**WORK REQUEST**:
Once the line containing "Click the horizontal scrollbar track" is located in the records below, repeat it and all lines that follow it exactly, leaving out any picture.

(Stored data)

____________

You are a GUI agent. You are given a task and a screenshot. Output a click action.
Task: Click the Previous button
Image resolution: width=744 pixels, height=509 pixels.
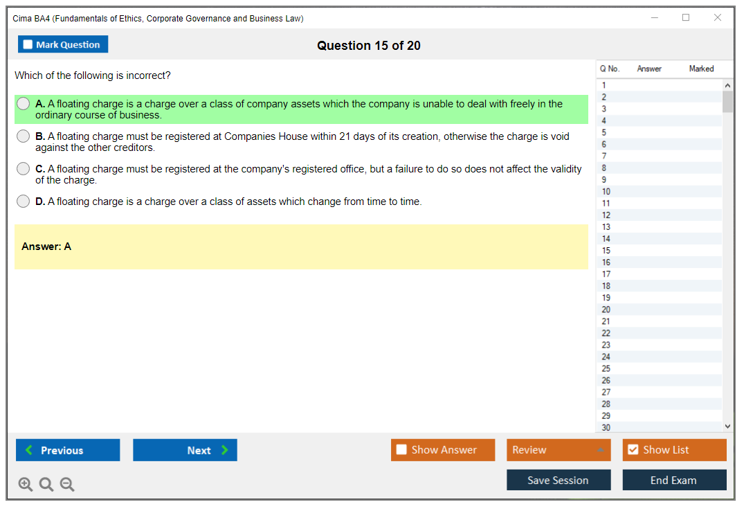[68, 450]

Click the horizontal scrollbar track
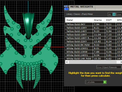(93, 62)
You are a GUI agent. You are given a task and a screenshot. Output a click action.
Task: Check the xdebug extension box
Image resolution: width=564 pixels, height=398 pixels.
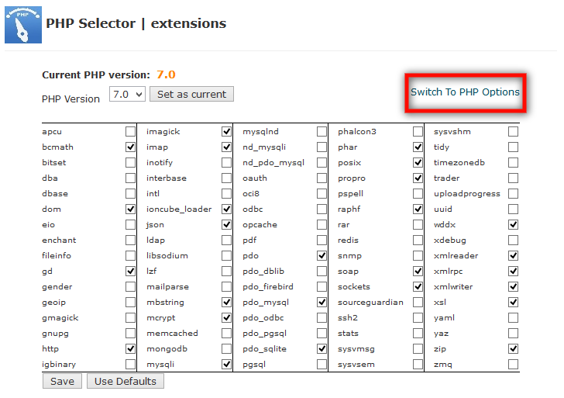513,241
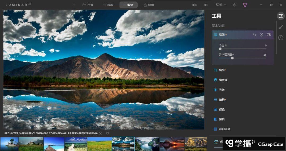Open the help question mark icon
Image resolution: width=286 pixels, height=151 pixels.
click(235, 5)
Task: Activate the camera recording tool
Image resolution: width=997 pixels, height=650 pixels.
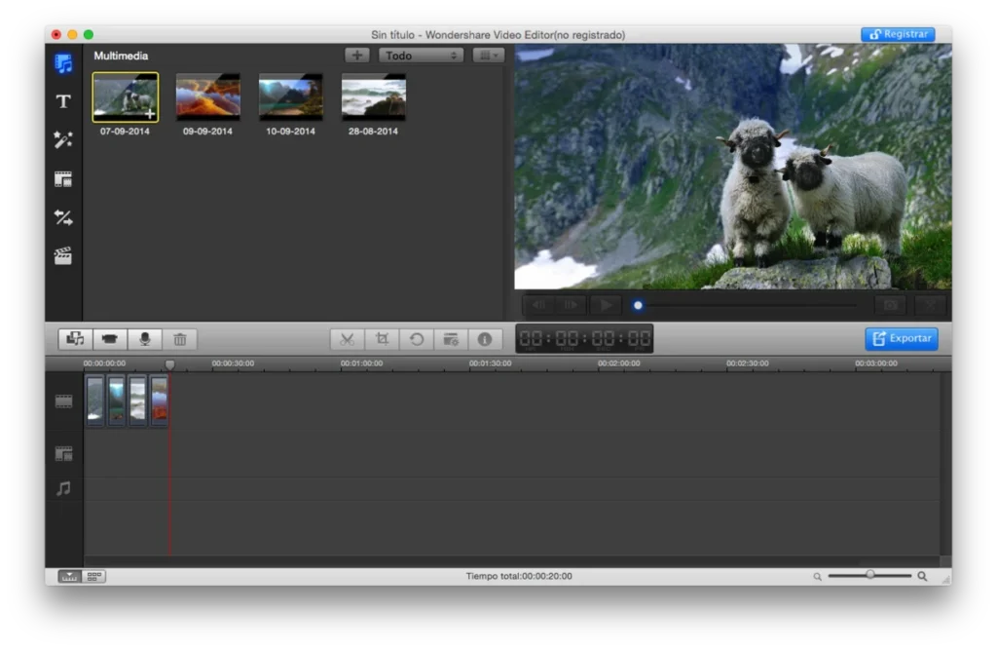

____________

**ANSWER BOX**:
Click the horizontal scrollbar track
(93, 62)
You are a GUI agent. You are given a task and a screenshot. Output a click action.
Task: Check the xdebug extension box
Image resolution: width=564 pixels, height=398 pixels.
513,241
Open the help question mark icon
Image resolution: width=286 pixels, height=151 pixels.
click(235, 5)
Task: Activate the camera recording tool
Image resolution: width=997 pixels, height=650 pixels.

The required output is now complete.